RADIO: Lessons From "The History of Rock 'n Roll"

Over the Memorial Day weekend my wife listens to terrestrial radio for the only time of the year.

CBS-owned KOOL-FM in Phoenix cues up the Bill Drake-narrated rockumentary that many of us have heard in various forms from the very first edition over 30 years ago. And many of us as program directors have aired "The History" just as CBS was doing -- to make money over the three-day weekend and to keep listeners listening longer.

Tuesday morning, my wife returned to listening to Sirius satellite stations. I don't detect any great love for their programming on her part. The main advantage: it's installed in the car and there are no commercials.

But that's it.

She's not wild about the satellite jocks.
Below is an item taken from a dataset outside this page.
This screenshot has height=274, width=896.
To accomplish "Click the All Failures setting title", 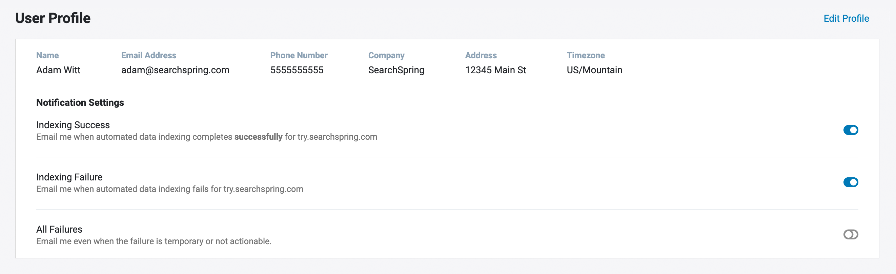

Says it sounds too much like "radio". Heck, she turned to "The History of Rock 'n Roll" again this year commercials and all.
What's going on?

It's good content at work.

Shows like "The History of Rock 'n Roll" are few and far between. But they are riveting when well done and this one is, of course, polished after all those years. It points out one of the key issues that program directors are not able to address when they work for clueless owners -- that their stations must create compelling content that will keep listeners listening.

This, by the way, is a specialty of terrestrial radio which is why it hurts so many programmers and content-wise managers who are being forced to cut costs instead of invest in great programming.

I, along with many of you, programmed weekends differently from weekdays. The weekends were special. Listeners used radio differently then. Sunday nights were different than any other night of the week and many PDs invented niche programming from doo-wop to Dr. Demento to satisfy that need.

That's only one of my problems with radio programming. I'm still not wild about what happens during the weekdays.

And how many djs sound like clones of "Cousin Brucie" even if they don't know who he is and probably never heard him?

And stupidity out of the mouth of "pukers" who for some reason fail to understand that at least the next generation can't relate to them. If the disc jockeys reflect the audience, I don't know who terrestrial radio jocks think they are relating to.

Radio thinks its problem is too many commercials or too many iPods or too much Internet and too many cellphones. Yes, that too!

But "The History of Rock 'n Roll" proves to me again that if you record and revise it, they will listen. It -- along with other special shows -- gives your listeners some substance, some creativity.

As they say, the fish stinks from the head. So until the owners empower their managers to invest in programming that is compelling, you can even implant a chip in your listeners heads and they won't listen.

When I programmed WIBG in Philadelphia, one of our listeners came in to see me. He lived close to the towers where we also had our studios (Lafayette Hill, PA, outside of Philadelphia). He was complaining to me that he had a head injury in World War II and had a metal plate in his head. He said he couldn't turn our station off and was convinced that the plate and his close proximity to WIBG's towers was why he really did get our "All Hits All The Time" format all the time!

How do I say this delicately? I must admit the thought went through my mind that I wished all my listeners had metal plates in their heads. You're right, I'm a bad person for having that thought.

I never forgot this listener with the metal plate in his head.

When I program, I always think what if your listeners couldn't help but listen 24/7 -- would they love it or hate it?

There are only a handful of stations today that I personally wouldn't mind hearing all the time. I'm afraid if everyone was like the gentleman from Philly, with today's radio stations, surgeons would be busy doing a lot of brain surgery to remove metal plates from their heads.

Lesson: content is compelling on any medium -- Internet, podcasts, DVDs -- anywhere.

Get back into the content business and do yourself a favor.

As incredible as it may seem, we're not far from being "wired" for audio directly to our brain.

Will radio still be doing Cousin Brucie imitations then or compelling content that listeners will crave all the time?